Across all four materials, the single highest-frequency beginner failure is the same: ignoring wet spots until the whole coop is damp. Wet litter is not just unpleasant. Ammonia burns of the cornea, footpad dermatitis, breast blisters, and skin burns are among the welfare consequences that accumulate when litter stays damp - a progression the Merck Veterinary Manual documents for birds kept on wet bedding. These are welfare failures that develop quietly over days and weeks.
The ammonia connection is the part most keepers miss. Your nose adapts to ammonia faster than your birds' respiratory systems do. Penn State Extension's ammonia detection research puts the human detection threshold at 20-30 ppm - meaning you often cannot smell a problem that is already harming your flock. Sustained exposure above the 25 ppm threshold damages the mucociliary system that clears pathogens from airways, leaving birds open to secondary respiratory infections. Knowing which early symptoms signal a respiratory problem is worth reading up on before an issue surfaces - the flock health guide covers what to watch for and when to call a vet.

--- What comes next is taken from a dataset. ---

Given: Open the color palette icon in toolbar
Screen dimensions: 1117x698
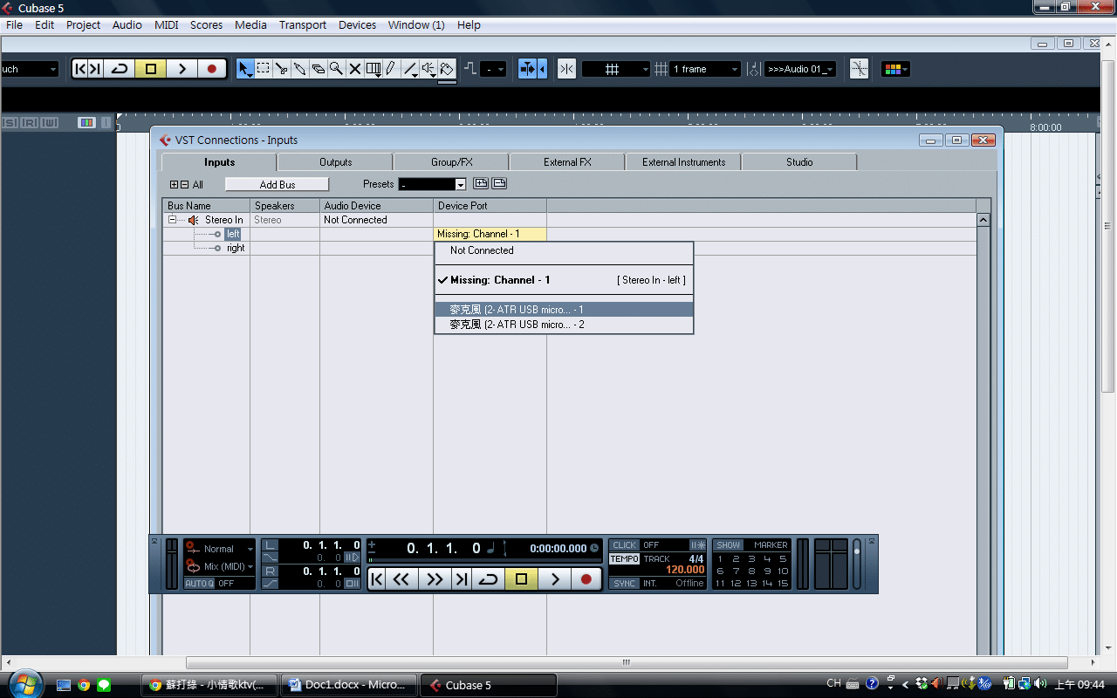Looking at the screenshot, I should coord(894,69).
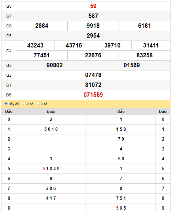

The practical countermeasure is simple but requires consistency. Every time you open the coop, check the litter under the waterers and along the north-facing wall (the coldest, least-ventilated zone in most coops). Wet patches should come out immediately and be replaced with dry material. A full coop cleanout on a schedule - whether that is every 6 weeks for a conventional bed or seasonally for deep litter - resets the moisture baseline. Penn State's coccidiosis guidance adds another reason: a dry litter floor dilutes coccidia oocysts and reduces infection pressure even in unvaccinated flocks.
Deep litter: which beddings work and which do not
The deep-litter method builds a managed bed of bedding and manure over a season, allowing microbial decomposition to generate a small amount of warmth and create some immunity exposure for the flock. It works specifically with organic, carbon-rich materials - pine shavings and hemp are the two best candidates from this list. Sand does not qualify. Straw can function in a deep-litter system only if it is chopped and managed carefully, but it is harder to keep at the right moisture without matting.
For a functional deep-litter bed, start with at least 6 inches of material - Ask Extension's deep-litter guidance sets that as the minimum. As the season progresses, add fresh material on top when the surface becomes damp or compacted. The bed should smell earthy rather than sharp. If you catch an ammonia note, the moisture has climbed too high or ventilation is insufficient. Pull the whole bed at minimum once a year, preferably in fall before the coop closes up for winter. The spent litter composts to excellent garden amendment.
Ventilation is the factor that determines whether deep litter succeeds or creates a slow disaster. Without enough airflow, evaporation stalls, moisture climbs, and ammonia follows - Mississippi State University Extension's litter research identifies the ventilation program as the controlling variable for both odor and wet litter. A deep-litter coop needs more airflow than a conventionally cleaned one. Before you build or modify a coop for deep litter, run through the ventilation sizing guide to confirm your vent area and placement will handle the extra moisture load.
Nest box bedding: a separate decision
Nest boxes benefit from softer, cushioning material that also keeps eggs clean. Pine shavings work here too, and keeping at least 2-3 inches of clean shavings in nests provides adequate cushioning for eggs and comfort for laying hens. Straw is acceptable in nest boxes specifically because eggs are collected daily, limiting moisture buildup. Replace nest box material whenever it looks dirty or wet - soiled nesting material transfers bacteria to eggshells, which matters for food safety.
Hemp makes an excellent nest box fill given its softness and low dust. The higher cost is easier to justify in a nest box than across an entire coop floor because nest box volume is small. Avoid sand in nest boxes - it provides no cushion and eggs cracking on contact with hard substrate is a real risk.